A Handbook for the Perfect Adventurer makes a case for two kinds of adventurers, active and passive–and makes the surprising case that it’s better to be passive, vicariously adventuring in one’s imagination and through stories of adventure. Fortunately, there are a wide variety of way that it can be achieved:
- A conscientious study of the humanities (texts to restore in the future).
- Discretion in lying.
- A cult of sensibility.
- A complete absence of what is commonly called “moral sense.”
- A respect for traditions and discipline.
- A hatred of violent games, of sports in general—at least in practice.

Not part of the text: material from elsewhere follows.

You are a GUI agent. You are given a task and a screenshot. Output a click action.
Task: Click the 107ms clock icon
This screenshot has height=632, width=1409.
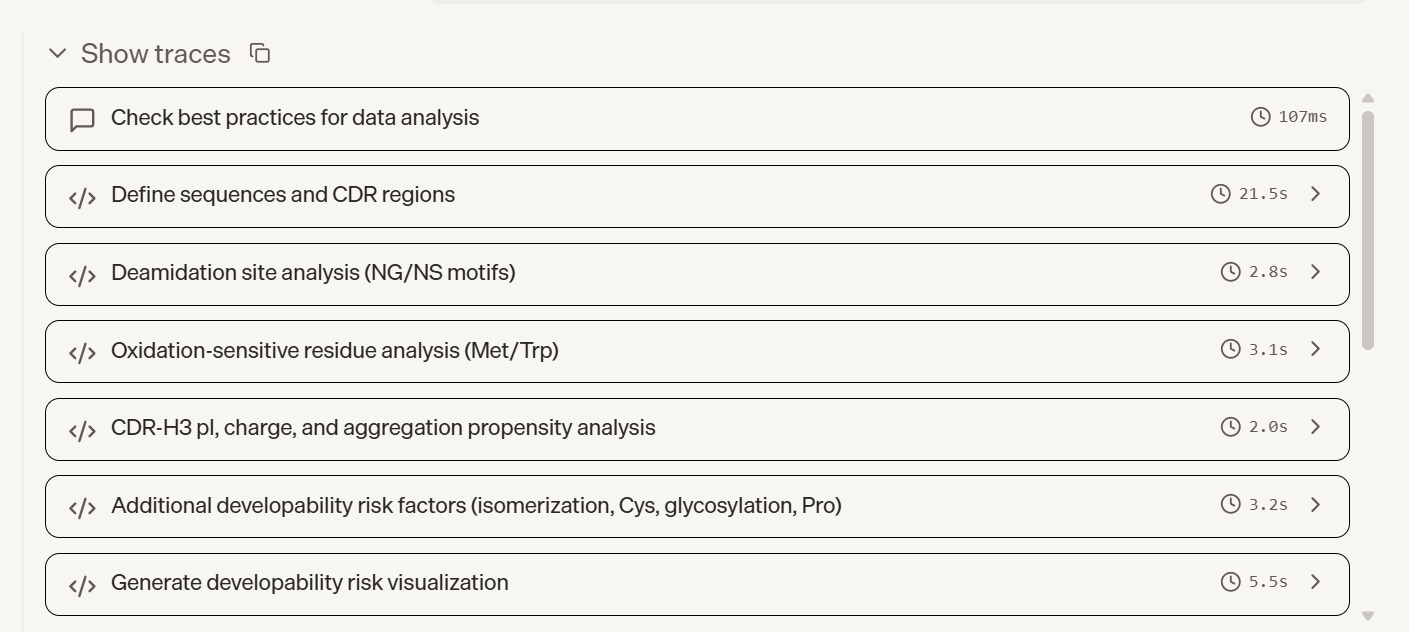click(x=1261, y=117)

When it comes to theory, the passive adventurer must be a well-informed sportsman.
- Literary eroticism (in practice: normal relations with women).
- Able to write “whore” in twenty languages.
- Knows how to play a few sailor songs on the accordion.
And most importantly:
- Has a gullible friend who can be made into an active adventurer.
The childhood of the passive adventurer must also be opposite that of the active adventurer. In a time where “adventure has vanished from our living conditions,” passive adventuring–losing oneself in a book or a flight of fancy–still offers a welcome escape. We might call is nobly critiquing genre categories, as in a way it was, but the book is also simply critiquing the way the English seem so afraid of anything resembling a woman, even putting in a monkey (in Robinson Crusoe) where a woman would have been had the same story been French.
“Indeed, if there’s a major flaw to adventure fiction he finds that it’s that ‘bawdiness and perversity’ have largely been banished from them.”
The written adventure story should merely be a starting point. The real adventure unfolds in the mind, rather than simply following the page. The more left to the mind, the better.
The active adventurer does serve one major purpose. He serves as a counterpoint. He creates the content itself from stupidly living out the adventures themselves.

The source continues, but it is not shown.